40. Saddest Time (2)

1.2K 132 11
                                    

Happy reading

    

    

Mark mendorong kursi roda Jeno menuju ruangan tempat Donny dirawat. Sementara Naja, Hayden, Fanny dan Yunita mengekor di belakang mereka. Pemuda dalam kursi roda itu tak mengucapkan sepatah kata pun selama perjalanan. Ia masih marah dan kesal pada seluruh anggota keluarganya.

"Mark, tunggu," ucap Jeno saat mereka tiba di depan ruangan Donny.

Mark menghentikan langkahnya. Pun dengan yang lain.

"Ada apa Sayang?" tanyanya.

"Aku.. takut."

"Takut?"

"Sesuatu yang besar ada di balik pintu itu. Rasanya itu akan jadi hal paling menyakitkan yang akan ku dengar."

Mark memutari kursi roda Jeno dan berjongkok di depan sang kekasih.

"Kalo kamu gak siap kita bisa kesini lagi lain kali. Sekarang kita-"

"Enggak. Aku gak mau lain kali, Mark. Aku mau tau semuanya sekarang juga. Aku cuma takut dan gak siap nerima kenyataan apapun yang akan terbuka bersama dengan dibukanya pintu itu."

Ada sendu dari cara bicara Jeno. Ia tahu, sesuatu yang buruk tengah menimpa Donny. Orang yang pernah dicintainya begitu dalam.

"Kalo gitu pegang dan genggam tanganku. Aku bakal ada disisi kamu dan nguatin kamu buat menghadapi apapun itu nantinya."

"Terima kasih, Mark. Ayo kita masuk."

Mark mengangguk. Lalu membuka pintu di hadapannya dan mendorong kursi roda Jeno masuk ke dalam.

    
°°

   

Hening ruang rawat Donny membuat Jeno tak nyaman. Ia yang terbiasa dengan keheningan, kaliini merasa takut. Tangannya bergerak ke belakang mencari tangan Mark. Pemuda yang berdiri di belakangnya itu segera menggenggam tangannya dengan erat. Naja kemudian menggantikannya mendorong kursi roda Jeno. Hingga Mark bisa berada di sisi Jeno.

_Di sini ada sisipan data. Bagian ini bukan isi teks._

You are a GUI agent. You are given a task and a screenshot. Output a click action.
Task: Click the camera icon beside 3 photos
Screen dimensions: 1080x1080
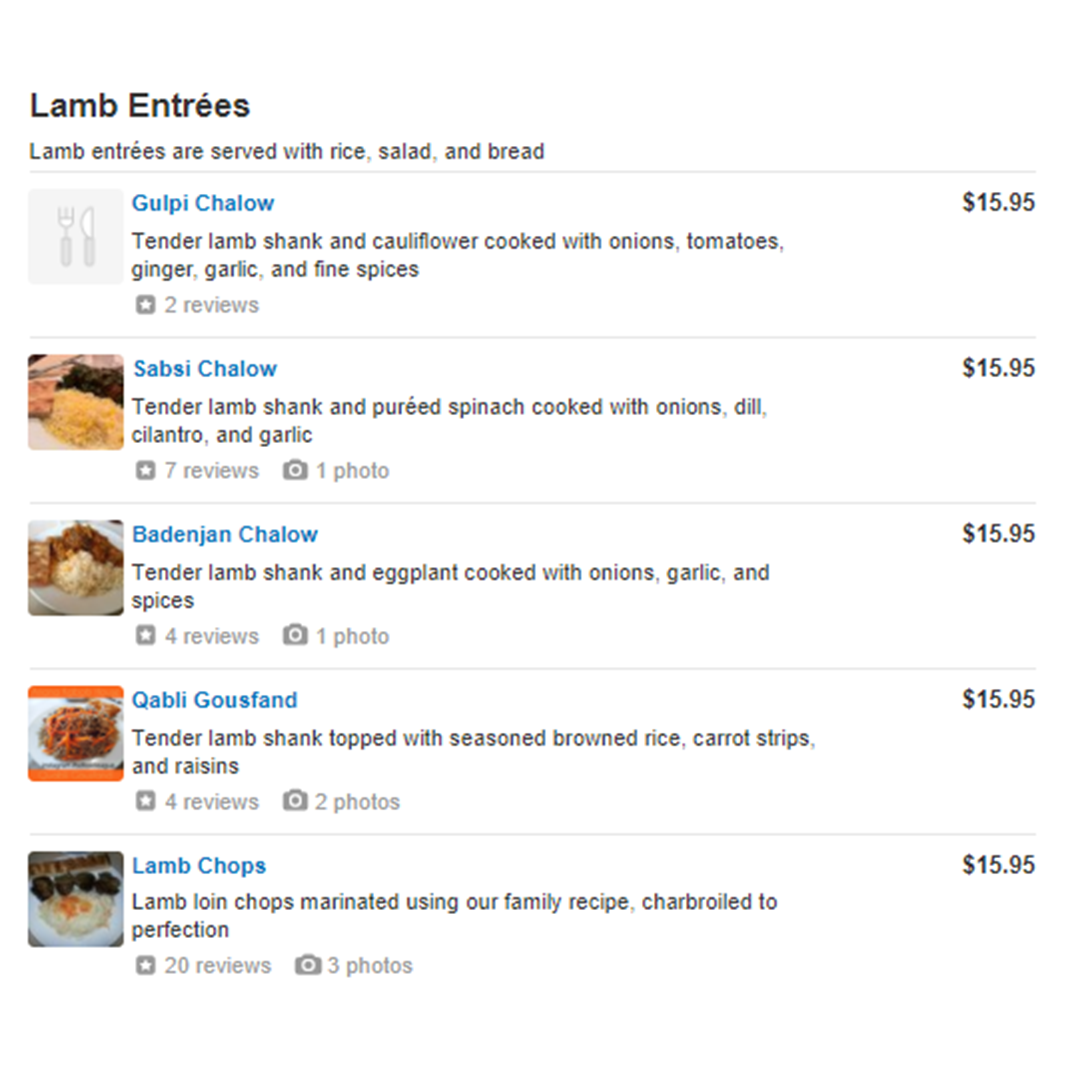point(308,965)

Tania yang tengah termenung seorang diri nampak terkejut melihat kehadiran Jeno. Ia bangkit dari duduknya dan bergegas menghampiri pemuda itu. Tania bersimpuh di depan Jeno.

"Jeno, kamu-"

"Bunda, Kak Donny kenapa?" tanya Jeno tanpa basa-basi.

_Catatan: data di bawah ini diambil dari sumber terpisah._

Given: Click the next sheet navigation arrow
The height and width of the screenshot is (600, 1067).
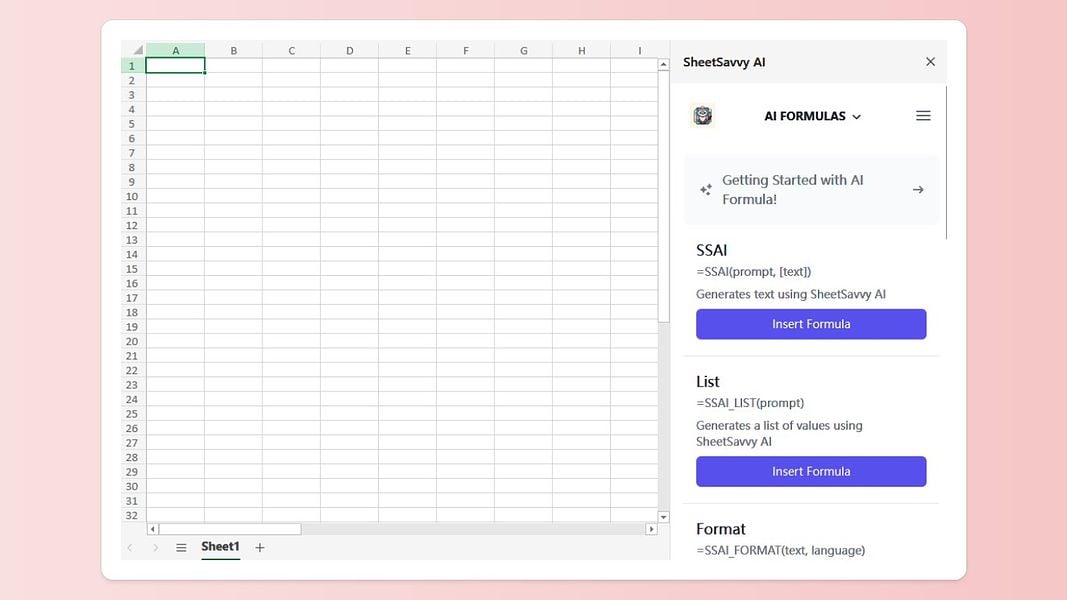Looking at the screenshot, I should click(x=155, y=548).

Tania tertegun. Ia melirik pada Hayden dan Fanny yang berdiri tak jauh di belakang Jeno. Keduanya terlihat sedih.

"Bunda, tolong jawab yang jujur. Tolong jujur sama Jeno, Kak Donny kenapa?"

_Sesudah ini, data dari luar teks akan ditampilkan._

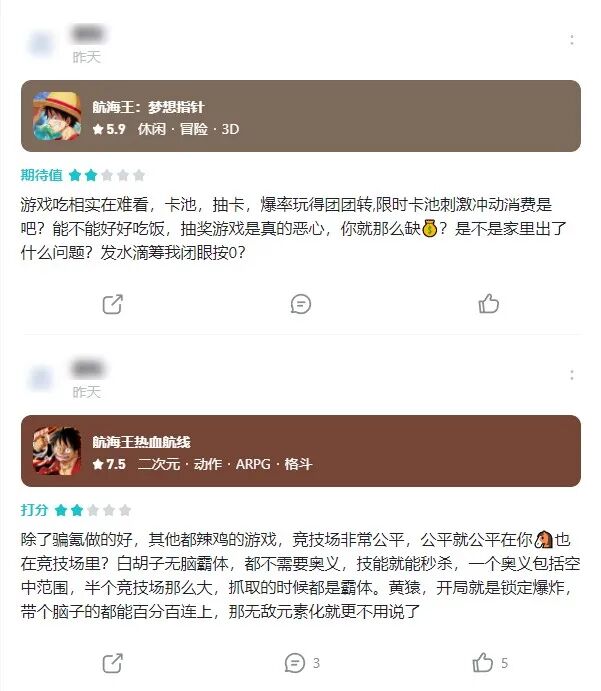The image size is (601, 691).
Task: Share the second review via share icon
Action: tap(112, 663)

Tania meraih sebelah tangan Jeno yang terbebas. Ia menggenggam tangan pemuda itu dengan lembut. Yang entah mengapa membuat Jeno merasa semakin bersedih. Air matanya menetes begitu saja ketika Tania mengusap punggung tangannya yang berinfus.

"Bunda, kasih tau Jeno, apa yang terjadi sama Kak Donny. Ceritain semuanya tanpa ada yang terlewat. Jeno mohon. Jangan bohongi Jeno, Bunda."